● PROBLEM TO SOLVE
Starting with the line that contains "Viewport: 955px width, 499px height." and stopping after the line that contains "Open the 大学 magazine cover", copy the entries below exactly. Include nothing else.

(Stored data)

§ §

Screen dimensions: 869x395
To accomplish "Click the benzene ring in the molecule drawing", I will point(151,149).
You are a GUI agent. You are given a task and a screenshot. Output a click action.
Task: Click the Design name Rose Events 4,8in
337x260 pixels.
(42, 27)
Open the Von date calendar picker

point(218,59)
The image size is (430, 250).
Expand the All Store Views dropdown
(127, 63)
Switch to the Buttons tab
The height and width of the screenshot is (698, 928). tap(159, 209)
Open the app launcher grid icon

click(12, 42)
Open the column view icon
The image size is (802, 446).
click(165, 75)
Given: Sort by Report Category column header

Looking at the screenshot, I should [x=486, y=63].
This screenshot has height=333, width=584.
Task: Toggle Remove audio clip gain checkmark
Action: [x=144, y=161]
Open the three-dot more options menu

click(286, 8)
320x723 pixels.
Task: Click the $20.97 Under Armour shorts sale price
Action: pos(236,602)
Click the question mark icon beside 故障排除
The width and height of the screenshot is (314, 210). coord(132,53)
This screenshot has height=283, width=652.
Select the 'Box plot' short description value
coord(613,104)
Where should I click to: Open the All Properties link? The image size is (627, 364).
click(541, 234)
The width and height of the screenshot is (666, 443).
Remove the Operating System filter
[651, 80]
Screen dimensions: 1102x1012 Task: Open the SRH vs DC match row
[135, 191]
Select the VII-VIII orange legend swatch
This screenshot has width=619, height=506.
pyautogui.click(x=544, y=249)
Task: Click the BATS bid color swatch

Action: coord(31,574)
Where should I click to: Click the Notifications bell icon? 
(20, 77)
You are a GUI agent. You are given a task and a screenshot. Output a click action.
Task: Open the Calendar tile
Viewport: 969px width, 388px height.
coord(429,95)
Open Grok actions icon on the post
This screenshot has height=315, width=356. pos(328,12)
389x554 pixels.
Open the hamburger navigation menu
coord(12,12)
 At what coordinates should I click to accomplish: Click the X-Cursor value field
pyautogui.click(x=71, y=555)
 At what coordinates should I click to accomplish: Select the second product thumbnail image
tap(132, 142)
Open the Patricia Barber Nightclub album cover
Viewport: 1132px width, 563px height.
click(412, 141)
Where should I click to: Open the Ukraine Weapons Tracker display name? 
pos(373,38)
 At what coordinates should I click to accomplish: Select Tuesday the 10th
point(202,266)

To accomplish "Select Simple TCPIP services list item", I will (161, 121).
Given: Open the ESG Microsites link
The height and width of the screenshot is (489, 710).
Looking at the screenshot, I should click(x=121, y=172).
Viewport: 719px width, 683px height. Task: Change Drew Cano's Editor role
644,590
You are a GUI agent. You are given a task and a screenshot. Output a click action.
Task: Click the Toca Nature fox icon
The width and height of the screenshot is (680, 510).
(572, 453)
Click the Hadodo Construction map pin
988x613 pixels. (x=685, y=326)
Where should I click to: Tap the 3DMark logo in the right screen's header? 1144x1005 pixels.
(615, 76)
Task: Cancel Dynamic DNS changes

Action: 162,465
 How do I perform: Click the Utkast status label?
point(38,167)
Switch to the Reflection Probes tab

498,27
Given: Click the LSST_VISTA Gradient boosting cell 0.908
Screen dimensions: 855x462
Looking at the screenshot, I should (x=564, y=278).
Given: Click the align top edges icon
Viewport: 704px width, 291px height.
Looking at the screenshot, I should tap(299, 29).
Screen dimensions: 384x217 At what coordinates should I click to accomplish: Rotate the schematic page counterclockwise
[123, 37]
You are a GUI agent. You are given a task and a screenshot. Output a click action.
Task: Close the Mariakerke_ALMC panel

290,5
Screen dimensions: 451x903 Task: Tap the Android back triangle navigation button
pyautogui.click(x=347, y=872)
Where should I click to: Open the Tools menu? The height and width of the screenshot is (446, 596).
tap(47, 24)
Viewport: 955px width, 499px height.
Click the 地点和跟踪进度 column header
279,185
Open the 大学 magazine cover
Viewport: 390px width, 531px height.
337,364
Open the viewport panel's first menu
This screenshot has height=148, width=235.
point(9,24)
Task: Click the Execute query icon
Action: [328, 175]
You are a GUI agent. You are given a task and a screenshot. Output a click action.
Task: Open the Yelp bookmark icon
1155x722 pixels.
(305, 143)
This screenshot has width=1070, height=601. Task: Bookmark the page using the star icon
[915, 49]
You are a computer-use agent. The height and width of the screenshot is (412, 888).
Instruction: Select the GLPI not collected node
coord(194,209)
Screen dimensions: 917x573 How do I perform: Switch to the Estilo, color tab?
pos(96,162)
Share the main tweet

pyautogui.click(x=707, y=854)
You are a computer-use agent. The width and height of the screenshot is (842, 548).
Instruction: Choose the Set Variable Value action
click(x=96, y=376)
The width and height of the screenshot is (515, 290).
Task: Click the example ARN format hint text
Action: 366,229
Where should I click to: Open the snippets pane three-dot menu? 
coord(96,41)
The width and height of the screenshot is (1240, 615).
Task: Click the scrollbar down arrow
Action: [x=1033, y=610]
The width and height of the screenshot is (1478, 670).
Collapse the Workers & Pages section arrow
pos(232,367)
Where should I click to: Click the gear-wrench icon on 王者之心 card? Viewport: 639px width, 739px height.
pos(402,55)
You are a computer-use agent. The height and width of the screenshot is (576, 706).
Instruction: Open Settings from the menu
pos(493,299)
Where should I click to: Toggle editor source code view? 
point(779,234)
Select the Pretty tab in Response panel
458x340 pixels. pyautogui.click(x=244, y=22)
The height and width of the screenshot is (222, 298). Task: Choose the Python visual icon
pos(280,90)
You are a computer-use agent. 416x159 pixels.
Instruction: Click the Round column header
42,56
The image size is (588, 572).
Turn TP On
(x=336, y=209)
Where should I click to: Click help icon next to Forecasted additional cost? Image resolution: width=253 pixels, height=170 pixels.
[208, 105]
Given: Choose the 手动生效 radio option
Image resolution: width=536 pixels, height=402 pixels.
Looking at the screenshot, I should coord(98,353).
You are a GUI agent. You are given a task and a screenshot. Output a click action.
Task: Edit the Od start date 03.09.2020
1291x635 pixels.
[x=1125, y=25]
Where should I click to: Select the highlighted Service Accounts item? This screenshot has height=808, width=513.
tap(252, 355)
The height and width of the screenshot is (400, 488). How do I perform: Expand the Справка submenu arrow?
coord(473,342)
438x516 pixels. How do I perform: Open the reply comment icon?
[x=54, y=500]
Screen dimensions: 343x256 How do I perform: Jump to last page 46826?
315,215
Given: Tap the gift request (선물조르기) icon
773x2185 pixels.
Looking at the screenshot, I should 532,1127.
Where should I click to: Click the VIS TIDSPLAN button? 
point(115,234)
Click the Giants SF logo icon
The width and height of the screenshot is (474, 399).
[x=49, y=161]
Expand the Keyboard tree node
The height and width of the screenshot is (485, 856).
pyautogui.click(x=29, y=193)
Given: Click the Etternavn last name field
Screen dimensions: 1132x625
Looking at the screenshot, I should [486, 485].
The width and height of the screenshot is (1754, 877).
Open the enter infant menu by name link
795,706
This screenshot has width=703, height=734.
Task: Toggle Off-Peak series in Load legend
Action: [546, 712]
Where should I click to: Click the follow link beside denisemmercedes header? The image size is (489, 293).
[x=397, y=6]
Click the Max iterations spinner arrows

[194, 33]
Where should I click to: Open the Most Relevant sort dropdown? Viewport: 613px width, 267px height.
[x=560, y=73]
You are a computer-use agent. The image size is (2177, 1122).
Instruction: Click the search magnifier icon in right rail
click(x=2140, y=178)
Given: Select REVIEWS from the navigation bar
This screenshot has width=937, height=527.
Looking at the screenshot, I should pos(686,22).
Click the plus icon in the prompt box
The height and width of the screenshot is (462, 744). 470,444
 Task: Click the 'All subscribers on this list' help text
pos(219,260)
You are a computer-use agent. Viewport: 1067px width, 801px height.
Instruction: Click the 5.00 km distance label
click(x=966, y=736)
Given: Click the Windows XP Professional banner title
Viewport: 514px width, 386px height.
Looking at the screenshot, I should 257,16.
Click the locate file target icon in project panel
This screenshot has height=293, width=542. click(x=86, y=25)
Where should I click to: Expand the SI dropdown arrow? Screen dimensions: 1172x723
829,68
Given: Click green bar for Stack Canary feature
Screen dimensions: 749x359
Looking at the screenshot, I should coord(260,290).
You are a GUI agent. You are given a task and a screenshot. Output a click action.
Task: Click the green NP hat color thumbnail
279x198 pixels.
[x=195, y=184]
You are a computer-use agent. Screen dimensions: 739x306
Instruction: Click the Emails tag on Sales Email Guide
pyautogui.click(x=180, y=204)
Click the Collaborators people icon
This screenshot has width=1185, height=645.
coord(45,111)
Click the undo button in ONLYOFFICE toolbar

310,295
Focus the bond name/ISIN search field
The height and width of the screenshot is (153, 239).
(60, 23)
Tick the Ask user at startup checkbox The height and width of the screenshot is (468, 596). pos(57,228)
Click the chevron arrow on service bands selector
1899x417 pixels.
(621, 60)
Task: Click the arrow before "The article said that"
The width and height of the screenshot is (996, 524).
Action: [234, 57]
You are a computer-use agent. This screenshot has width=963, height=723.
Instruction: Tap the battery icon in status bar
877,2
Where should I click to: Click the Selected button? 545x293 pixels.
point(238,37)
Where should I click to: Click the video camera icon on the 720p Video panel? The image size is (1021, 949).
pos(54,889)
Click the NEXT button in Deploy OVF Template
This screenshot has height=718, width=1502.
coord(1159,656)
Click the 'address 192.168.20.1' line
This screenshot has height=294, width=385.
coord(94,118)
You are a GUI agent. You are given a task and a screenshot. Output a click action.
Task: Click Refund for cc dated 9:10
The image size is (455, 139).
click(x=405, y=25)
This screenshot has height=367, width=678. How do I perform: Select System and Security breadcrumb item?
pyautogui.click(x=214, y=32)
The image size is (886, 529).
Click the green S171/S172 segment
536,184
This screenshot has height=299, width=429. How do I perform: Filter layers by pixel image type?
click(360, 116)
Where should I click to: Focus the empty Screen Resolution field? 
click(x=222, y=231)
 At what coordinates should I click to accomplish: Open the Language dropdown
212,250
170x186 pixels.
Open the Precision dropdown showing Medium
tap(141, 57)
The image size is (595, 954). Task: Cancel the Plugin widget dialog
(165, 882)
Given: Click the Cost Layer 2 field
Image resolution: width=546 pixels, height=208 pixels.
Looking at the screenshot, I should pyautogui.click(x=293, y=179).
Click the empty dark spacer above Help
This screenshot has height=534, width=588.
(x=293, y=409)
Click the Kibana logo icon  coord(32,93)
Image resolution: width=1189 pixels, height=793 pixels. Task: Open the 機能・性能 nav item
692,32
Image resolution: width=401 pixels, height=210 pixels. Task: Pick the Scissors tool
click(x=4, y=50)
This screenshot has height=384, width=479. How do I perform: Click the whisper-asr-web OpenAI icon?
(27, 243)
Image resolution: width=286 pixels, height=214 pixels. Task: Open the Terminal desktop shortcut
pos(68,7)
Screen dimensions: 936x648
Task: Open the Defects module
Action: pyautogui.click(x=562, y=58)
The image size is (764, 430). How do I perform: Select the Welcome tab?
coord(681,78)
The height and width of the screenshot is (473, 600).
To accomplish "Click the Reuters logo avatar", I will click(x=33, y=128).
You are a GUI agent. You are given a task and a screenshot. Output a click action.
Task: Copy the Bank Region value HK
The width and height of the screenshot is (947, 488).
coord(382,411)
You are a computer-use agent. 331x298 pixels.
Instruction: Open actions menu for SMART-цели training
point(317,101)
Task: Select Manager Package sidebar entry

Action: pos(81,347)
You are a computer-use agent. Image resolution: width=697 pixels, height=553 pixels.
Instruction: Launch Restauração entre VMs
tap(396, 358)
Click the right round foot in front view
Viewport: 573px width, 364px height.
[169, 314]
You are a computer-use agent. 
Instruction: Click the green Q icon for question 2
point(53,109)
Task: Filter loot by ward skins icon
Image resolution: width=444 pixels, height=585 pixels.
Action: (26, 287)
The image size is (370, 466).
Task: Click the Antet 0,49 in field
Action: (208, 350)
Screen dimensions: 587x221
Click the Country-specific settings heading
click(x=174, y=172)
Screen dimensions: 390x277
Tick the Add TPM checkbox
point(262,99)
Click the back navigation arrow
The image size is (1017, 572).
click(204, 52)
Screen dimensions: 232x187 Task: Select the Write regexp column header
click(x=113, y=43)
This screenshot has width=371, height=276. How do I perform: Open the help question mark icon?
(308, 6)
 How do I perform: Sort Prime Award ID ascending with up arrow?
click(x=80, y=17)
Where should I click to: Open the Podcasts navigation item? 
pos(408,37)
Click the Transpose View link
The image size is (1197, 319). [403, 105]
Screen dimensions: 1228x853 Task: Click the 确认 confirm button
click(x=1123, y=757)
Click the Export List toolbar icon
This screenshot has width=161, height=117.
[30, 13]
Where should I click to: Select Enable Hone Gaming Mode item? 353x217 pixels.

§ §

● ANSWER FOR THIS EXERCISE
Viewport: 955px width, 499px height.
Click the 地点和跟踪进度 column header
279,185
Open the 大学 magazine cover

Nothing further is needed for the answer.